We’re
less than a week into this brand new year but rather than yield to a temptation
to rue and regret what was in 2015, perhaps we might mentally better prepare for
what is coming and already started (assuming we believe ourselves to have some
control over what is to come).
I've
met those who see themselves as hostages of Cruel Fate or an Indifferent Deity
as if we had been plopped down on this orb and abandoned to our own devices.

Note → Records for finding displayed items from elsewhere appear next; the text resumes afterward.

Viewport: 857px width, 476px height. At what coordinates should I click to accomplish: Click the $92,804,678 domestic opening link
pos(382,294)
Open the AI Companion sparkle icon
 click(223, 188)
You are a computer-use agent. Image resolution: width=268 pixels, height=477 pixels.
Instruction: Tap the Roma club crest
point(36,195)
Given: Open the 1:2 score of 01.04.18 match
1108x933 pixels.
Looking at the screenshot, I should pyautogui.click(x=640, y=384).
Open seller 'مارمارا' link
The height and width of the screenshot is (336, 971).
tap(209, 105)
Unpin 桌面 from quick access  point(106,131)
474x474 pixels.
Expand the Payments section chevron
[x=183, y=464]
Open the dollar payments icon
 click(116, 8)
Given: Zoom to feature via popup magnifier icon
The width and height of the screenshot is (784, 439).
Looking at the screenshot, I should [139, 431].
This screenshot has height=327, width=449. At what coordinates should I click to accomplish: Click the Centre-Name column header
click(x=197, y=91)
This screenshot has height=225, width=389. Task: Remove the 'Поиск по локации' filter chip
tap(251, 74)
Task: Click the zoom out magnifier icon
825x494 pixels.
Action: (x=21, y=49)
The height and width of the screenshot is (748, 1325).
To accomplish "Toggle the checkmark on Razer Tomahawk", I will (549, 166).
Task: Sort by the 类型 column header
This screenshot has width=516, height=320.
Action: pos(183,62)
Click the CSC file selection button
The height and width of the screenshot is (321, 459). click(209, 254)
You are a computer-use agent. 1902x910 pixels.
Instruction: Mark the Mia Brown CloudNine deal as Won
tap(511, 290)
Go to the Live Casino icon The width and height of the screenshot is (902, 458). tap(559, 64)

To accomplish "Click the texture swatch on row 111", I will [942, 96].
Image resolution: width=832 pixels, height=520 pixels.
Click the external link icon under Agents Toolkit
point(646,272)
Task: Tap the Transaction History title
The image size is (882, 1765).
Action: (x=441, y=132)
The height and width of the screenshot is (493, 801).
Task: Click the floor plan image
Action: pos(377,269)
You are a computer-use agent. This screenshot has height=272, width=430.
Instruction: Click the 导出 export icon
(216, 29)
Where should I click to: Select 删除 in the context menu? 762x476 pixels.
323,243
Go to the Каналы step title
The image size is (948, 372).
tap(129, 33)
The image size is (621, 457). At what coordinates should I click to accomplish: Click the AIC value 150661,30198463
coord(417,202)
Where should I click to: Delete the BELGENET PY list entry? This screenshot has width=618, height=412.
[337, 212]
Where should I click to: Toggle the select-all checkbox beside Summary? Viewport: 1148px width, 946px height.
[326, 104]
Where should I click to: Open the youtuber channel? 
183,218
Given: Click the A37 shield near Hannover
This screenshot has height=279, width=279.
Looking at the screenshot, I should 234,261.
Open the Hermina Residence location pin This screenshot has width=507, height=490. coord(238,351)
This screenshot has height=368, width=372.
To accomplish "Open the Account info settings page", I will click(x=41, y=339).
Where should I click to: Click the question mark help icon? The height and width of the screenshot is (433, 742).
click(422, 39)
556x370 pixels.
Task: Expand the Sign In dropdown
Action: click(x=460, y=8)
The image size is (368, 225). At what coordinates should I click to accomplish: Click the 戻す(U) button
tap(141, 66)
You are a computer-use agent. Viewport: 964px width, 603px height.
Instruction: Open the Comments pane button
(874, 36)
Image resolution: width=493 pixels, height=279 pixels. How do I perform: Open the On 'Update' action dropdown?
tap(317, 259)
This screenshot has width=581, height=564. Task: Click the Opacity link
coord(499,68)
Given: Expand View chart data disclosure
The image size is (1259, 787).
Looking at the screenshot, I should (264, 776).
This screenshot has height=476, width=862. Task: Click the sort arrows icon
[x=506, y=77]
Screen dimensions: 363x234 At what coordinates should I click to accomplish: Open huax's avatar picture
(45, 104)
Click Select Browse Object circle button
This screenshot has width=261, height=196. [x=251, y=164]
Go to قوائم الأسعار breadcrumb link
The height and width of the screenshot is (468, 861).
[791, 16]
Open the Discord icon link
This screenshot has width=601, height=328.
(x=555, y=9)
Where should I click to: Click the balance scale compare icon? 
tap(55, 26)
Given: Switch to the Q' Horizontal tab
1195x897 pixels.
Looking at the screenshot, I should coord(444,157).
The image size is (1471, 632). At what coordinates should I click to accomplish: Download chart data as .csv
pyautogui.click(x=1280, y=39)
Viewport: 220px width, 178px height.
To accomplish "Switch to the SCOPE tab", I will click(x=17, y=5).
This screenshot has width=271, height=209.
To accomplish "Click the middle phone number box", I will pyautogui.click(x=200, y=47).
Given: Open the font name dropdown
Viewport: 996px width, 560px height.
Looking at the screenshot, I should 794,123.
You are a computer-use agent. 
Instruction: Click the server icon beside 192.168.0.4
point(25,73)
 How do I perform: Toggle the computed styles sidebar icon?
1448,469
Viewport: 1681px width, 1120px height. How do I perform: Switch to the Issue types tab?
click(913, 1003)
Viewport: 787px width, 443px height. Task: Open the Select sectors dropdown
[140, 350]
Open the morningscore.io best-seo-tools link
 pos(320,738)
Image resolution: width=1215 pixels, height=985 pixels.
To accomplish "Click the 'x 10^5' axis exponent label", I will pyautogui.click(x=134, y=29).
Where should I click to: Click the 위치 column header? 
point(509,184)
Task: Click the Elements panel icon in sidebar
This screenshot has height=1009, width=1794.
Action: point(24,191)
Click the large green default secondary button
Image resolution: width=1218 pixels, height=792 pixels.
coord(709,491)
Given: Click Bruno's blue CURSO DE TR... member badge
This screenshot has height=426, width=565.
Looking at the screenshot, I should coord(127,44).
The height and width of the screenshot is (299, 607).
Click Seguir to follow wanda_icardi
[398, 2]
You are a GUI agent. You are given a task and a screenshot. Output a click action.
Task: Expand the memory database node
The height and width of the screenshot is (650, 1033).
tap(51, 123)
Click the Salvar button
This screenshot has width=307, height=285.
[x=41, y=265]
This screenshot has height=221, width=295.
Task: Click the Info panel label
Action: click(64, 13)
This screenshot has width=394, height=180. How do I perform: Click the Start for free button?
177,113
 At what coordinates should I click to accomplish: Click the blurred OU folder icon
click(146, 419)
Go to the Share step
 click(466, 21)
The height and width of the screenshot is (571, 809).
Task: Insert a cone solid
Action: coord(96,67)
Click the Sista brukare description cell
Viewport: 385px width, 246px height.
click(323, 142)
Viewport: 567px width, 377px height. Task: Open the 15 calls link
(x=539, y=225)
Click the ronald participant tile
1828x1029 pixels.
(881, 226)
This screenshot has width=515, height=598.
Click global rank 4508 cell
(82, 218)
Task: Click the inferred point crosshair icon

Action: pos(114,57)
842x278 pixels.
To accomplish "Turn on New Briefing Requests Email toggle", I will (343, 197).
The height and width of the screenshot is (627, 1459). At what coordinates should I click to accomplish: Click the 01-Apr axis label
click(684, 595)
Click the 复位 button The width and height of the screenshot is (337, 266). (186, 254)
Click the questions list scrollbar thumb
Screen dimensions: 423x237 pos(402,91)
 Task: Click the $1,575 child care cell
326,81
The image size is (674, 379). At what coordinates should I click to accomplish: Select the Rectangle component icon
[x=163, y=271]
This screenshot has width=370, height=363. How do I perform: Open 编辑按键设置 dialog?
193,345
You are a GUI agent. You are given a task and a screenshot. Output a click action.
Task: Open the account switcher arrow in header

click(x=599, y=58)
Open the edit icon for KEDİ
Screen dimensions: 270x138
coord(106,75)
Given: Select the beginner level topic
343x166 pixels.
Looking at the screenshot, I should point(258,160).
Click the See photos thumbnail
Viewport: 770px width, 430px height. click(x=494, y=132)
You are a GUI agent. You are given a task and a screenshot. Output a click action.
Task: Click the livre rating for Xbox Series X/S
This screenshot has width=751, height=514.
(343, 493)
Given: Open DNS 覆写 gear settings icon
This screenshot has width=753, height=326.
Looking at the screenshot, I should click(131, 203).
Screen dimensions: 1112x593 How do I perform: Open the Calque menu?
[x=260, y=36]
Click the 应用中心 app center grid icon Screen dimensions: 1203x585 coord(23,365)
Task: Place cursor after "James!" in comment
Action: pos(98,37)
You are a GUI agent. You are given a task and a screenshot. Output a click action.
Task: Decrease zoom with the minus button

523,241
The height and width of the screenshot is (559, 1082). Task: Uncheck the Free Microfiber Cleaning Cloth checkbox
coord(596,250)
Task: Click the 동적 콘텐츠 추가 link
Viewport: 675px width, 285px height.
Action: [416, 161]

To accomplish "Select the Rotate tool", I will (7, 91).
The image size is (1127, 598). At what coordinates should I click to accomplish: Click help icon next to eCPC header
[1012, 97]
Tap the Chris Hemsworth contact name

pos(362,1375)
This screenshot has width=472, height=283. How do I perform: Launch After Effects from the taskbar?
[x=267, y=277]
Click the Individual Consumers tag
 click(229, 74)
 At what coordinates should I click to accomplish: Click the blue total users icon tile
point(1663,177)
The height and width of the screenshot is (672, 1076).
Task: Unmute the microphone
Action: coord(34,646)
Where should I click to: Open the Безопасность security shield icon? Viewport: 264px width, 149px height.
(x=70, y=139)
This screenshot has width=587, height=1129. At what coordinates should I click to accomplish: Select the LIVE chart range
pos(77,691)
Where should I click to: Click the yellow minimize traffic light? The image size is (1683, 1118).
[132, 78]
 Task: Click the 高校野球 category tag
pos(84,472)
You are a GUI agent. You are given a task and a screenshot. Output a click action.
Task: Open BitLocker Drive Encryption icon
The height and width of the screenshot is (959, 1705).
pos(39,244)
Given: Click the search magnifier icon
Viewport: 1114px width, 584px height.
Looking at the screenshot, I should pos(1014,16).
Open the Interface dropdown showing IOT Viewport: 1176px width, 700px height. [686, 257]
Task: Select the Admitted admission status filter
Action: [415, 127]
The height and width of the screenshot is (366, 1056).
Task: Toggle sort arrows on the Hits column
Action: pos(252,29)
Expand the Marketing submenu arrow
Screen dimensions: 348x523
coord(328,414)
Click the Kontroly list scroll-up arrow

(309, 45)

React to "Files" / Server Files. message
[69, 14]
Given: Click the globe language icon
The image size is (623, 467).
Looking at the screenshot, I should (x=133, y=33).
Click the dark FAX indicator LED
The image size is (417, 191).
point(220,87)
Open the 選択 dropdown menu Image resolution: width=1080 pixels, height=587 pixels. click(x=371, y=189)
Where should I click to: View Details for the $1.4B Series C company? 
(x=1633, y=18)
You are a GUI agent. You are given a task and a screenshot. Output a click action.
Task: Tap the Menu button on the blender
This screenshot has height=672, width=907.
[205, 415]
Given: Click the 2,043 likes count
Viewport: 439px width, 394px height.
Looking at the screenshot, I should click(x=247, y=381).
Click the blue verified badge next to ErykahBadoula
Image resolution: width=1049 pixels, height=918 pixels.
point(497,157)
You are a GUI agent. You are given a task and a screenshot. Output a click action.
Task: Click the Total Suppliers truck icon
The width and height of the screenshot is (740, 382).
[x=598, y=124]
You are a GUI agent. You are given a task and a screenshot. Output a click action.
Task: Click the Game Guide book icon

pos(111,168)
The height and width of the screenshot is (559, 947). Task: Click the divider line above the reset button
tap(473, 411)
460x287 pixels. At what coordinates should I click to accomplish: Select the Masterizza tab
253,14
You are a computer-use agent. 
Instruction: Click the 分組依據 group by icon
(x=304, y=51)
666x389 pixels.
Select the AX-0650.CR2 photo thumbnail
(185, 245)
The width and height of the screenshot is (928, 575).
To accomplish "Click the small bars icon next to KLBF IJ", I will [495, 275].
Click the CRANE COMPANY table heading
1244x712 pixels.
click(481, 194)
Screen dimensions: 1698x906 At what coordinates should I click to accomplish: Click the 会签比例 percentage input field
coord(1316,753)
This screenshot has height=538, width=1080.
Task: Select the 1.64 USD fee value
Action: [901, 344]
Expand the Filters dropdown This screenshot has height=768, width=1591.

I'm not sure I can articulate specifically or
enumerate to any detail, but I respectfully disagree.
Yes, we are each our
own Captains, lashed to the mast of the ship that is our life, alone in an
ocean of souls, but it's a big ocean and we've each found ourselves here
somehow and, at least for me, coincidence isn't really going to ever explain
the how much less the why.
Thornton Wilder's The Bridge Of San
Luis Rey is regarded as his
personal contemplation on the value of his own life, speculating that there's a
land of the living and a land of the dead and his belief (or hope) that the
bridge between them is love.
To his own question,
would his death matter to God (Wilder was a veteran of World War I, with
carnage and brutality never seen in the history of our species, who became in
spirit, if not in fact, part of The Lost Generation), he was willing to ask the
complementary question: how do we make our lives have a meaning beyond our own
lifetimes?
Not the cheeriest of
questions to ponder while the old year's days crept slowly to their appointed
end and we embrace the next with the same wild-eyed frenzy we did the last, and
look at how that turned out. And if the question disquiets you, what of the
answer? "Between the idea and the reality. Between the motion and the act, falls the Shadow."
In New England, and
across the United States, we are surrounded by memorials in stone, from
monuments to buildings, dedicated to the selfless sacrifice of all those who
have preceded us--who have set the bar for the rest of us to clear, each in her
and his own way.
Not all of us will
become a general, but all of us can be generous. Not every one of us will be
President, but each of us can be present when a helping hand is needed, be it
next door, around the block or halfway across the globe.
We each have the power
to save the world, at least, the small
plot of it on which each of us stands. Where can we be this time next year if
we strive to be great from here on out in this year? We have a (leap) year to
work on the answer and make one another forget the question.